Un groupe presse le monde politique à améliorer les régimes de retraite

MONTRÉAL – Une organisation parapluie du Québec invite la classe politique du pays à donner le coup de barre nécessaire pour améliorer les régimes publics de retraite afin d’assurer leur pérennité.

L’Observatoire de la retraite, créé à l’initiative de l’Institut de recherche en économie contemporaine (IRÉC), composée de syndicats et de groupe de défense des retraités, plaide pour que les ministres des Finances du pays qui se réunissent à Vancouver privilégient une formule qui améliorera les revenus des prochaines cohortes de personnes retraitées.

A son avis, cela passe par une hausse «importante» des rentes versées à la retraite (associées aux revenus obtenus en carrière), et par l’augmentation des cotisations aux régimes. Au Québec, ce taux de cotisation (pour l’employeur et l’employé), est passé de 5,25 à 5,325 pour cent cette année et sera de 5,40 pour cent l’an prochain.

Selon le coordonnateur de l’Observatoire, François L’Italien, de telles mesures doivent satisfaire tant les personnes à faible revenu que celles issues de la classe moyenne.

À compter de dimanche soir et jusqu’à mardi, les ministres des Finances des provinces et du fédéral discuteront de l’avenir de ces régimes.

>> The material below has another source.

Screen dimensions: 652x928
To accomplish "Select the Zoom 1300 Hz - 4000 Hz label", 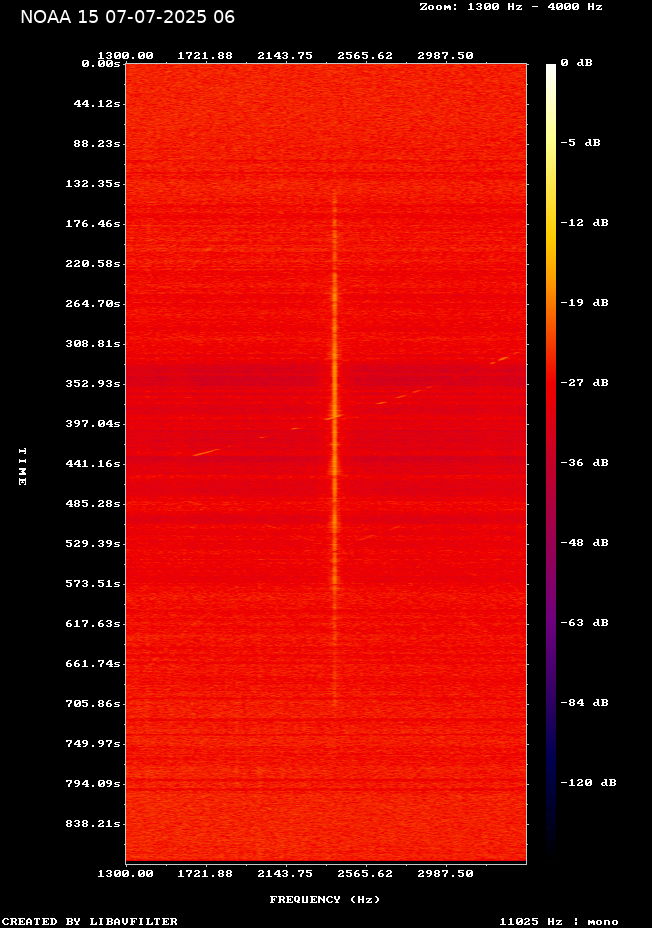I will [x=511, y=6].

Le ministre fédéral des Finances, Bill Morneau, veut convaincre les provinces de procéder aux réformes des régimes. Ces réformes pourraient toucher le Régime de pensions du Canada et le Régime de rentes du Québec.

Des notes préparées à l’automne mettaient en garde le nouveau ministre fédéral des Finances contre le sous-financement des régimes de retraite publics au Canada par rapport à d’autres pays industrialisés, alors même que la protection des régimes privés rétrécit à vue d’oeil.